Let $(W, S)$ be a finite Coxeter system. Furthermore, let $V$ be a real vector space with a (finite) basis $\{ \alpha_s | s \in S \}$.
For every $s \in S$ one can define the reflection $\sigma_s : V \to V, v \mapsto v - 2 B(v, \alpha_s) \alpha_s $ where $B$ is the bilinear form defined by $B(\alpha_s, \alpha_t ) = - \cos(\frac{\pi}{m(s,t)})$.
There also exists a unique group homomorphism$\sigma : W \to \operatorname{GL}(V)$ such that $\sigma(s) = \sigma_s$, the so-called geometric representation of $(W,S)$. From now on we denote $\sigma(w) (v)$ for $v \in V, w \in W$ by just $w(v)$.
Now let $\Phi = \{w(\alpha_s) | w \in W, s \in S\} $ be the set of all roots and $\Pi = \{ v \in \Phi | v = \sum_{t \in S} c_t \alpha_t, c_t \geq 0 \forall t \in S\} $ the system of positive roots. Now consider $\alpha_s \in V$ for $s \in S$, a so-called simple root.
At this moment I am dealing with the proof of $s(\Pi \setminus \{ \alpha_s \}) = \Pi \setminus \{ \alpha_s \}$.
Let $\alpha \in \Pi \setminus \{ \alpha_s \}$. Then one can write $\alpha = \sum_{t \in S} c_t \alpha_t$ where the coefficients are non-negative and there exists a $t_0 \in S$ with $c_{t_0} > 0$.
Applying $s$ leads to $s(\alpha) = \sum_{t \neq s} c_t \alpha_t + \mu \alpha_s$ where I calculated $\mu = - c_s + 2 \sum_{t \neq s} c_t \cos(\frac{\pi}{m(s,t)}) $. Note that the cosines are non-negative since $m(s,t) \geq 2$ for $t \neq s$.
But I don't really know why $\mu \geq 0$ though since the $-c_s \leq 0$ could mess everything up.
It drives me insane that I could not find an answer yet. Could someone tell me why it still works? I really appreciate your help.
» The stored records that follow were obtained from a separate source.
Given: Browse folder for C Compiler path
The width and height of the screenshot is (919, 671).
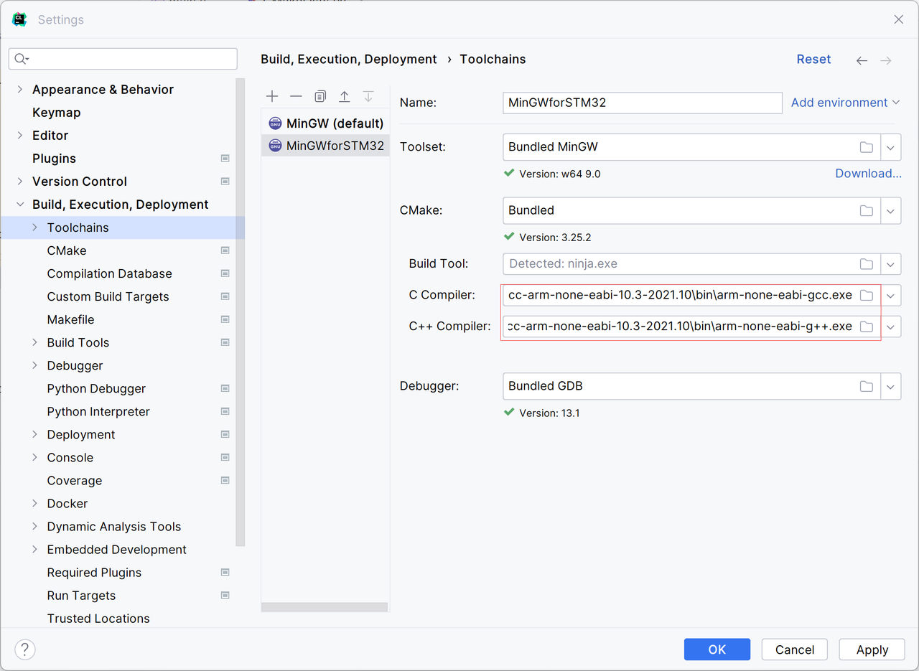Looking at the screenshot, I should 867,295.
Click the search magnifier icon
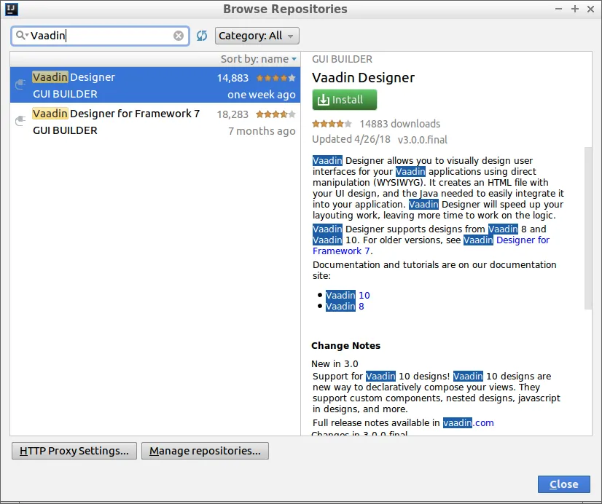The width and height of the screenshot is (602, 504). (x=20, y=34)
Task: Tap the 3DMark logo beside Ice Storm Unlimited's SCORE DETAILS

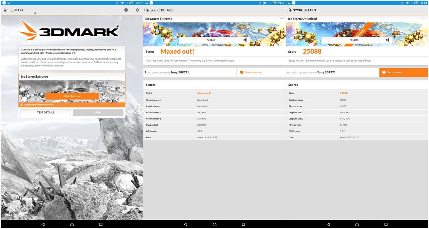Action: (x=290, y=10)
I'm not sure where this lemma lies in your study of root systems and whether I'm using facts that you're actually trying to prove, but here's a quick explanation. At least one of the $c_t$ is nonzero, otherwise $\alpha$ would be a multiple of $\alpha_s$ (other than $\pm 1$), which can't happen in a root system.
This means that $s(\alpha)$ has at least one simple root with positive coefficient, so $s(\alpha)$ is a positive root (all roots are either positive or negative). This forces $\mu \geq 0$.
Again, maybe you're trying to prove some of the facts that I've used.